Acute Megakaryoblastic Leukemia (AMKL) in Children without Down Syndrome.

Acute megakaryoblastic leukemia (AMKL) in children without Down syndrome represents approximately 10% of pediatric acute myeloid leukemia (AML). Published reports regarding prognosis of non-Down syndrome children with AMKL vary; hence, some groups treat these patients as high-risk while others as standard-risk. As a result, the optimal treatment strategy, including the role of hematopoeitic stem cell transplant (HSCT), remains unclear.
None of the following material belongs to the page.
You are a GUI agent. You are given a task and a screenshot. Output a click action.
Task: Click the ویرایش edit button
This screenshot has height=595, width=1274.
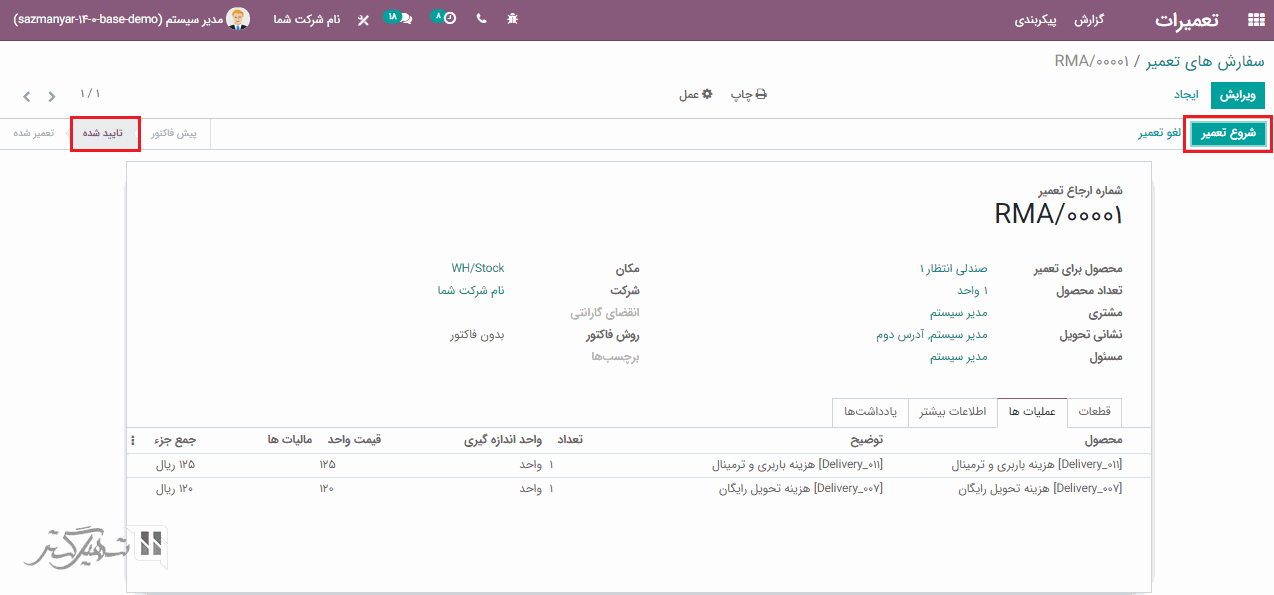[1237, 95]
We reviewed the treatment and outcomes of patients with AMKL treated on two pediatric AML protocols. Pediatric Oncology Group (POG) 9421 (1995-99) included two cycles of induction chemotherapy with randomization to standard or high-dose DAT (daunorubicin, cytarabine, 6-thioguanine) followed by HSCT for children in remission with matched sibling donors or three cycles of consolidation chemotherapy with or without cyclosporine for those without suitable donors. St. Jude protocol AML02 (2002-2008) randomized patients during induction to receive high- or low-dose cytarabine with daunorubicin and etoposide (ADE). Patients without complete remission (CR) received gemtuzumab ozogamicin (GO) with induction 2 chemotherapy (ADE). After induction, AMKL patients with availabel donor proceeded to HSCT while those without donors received three cycles of consolidation chemotherapy including mitoxantrone and cytarabine. Comparisons of event-free survival (EFS) and overall survival (OS) were performed by Mantel-Haenszel log-rank test. Independent effect of HSCT on EFS or OS were analyzed by Cox proportional hazard model, with HSCT as time-dependent variable.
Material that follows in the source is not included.